This post is part of our serie about transcoding. Read them all via the link “Transcoding” to get an understanding on how we proceed to convert an application 1oo% automatically from Cobol to Java.
In this post, we will describe challenges created by the implementation of data representation and variable declaration (PICTURE, LEVEL, etc.) in the working storage section and linkage section of a Cobol program.
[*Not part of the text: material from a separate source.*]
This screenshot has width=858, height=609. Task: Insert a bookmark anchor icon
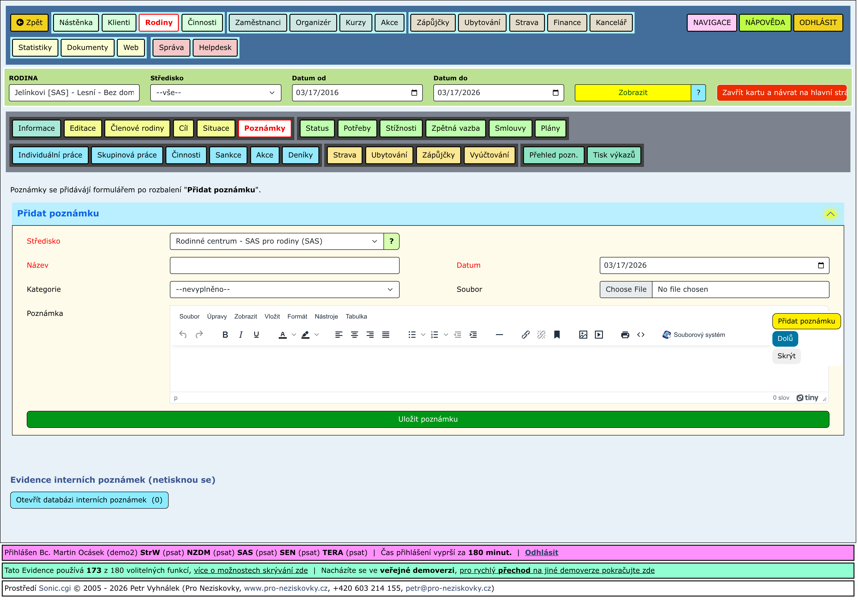[557, 335]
We also explain how we implemented their transcoding to Java in order to fully respect the original semantics of Cobol and consequently achieve the iso-functionality, core of our technology.
Cobol working storage section and variable declarations
Cobol has a very “physical” description of data and variable declarations in its working storage section: a programmer defines a data structure and corresponding variable with a given mask (materialized by PIC, PICTURE directives – see below) and then can redefine it with another mask using other basic data types with different PICTURES. See AG01MA1O redefining AG01MA1I here below.
The initial definition and the REDEFINES apply to same physical memory block. The levels (02, 03, 05, 10, 15, etc.) are used to express subsequent parts of the definition mask. Those parts can:
- be contiguous and describe memory block further when at the same level. Below in the code example: A1CLIL and preceding FILLER are both at LEVEL 03. the filler takes 12 bytes and then A1CLI1 takes 5 bytes right after this filler.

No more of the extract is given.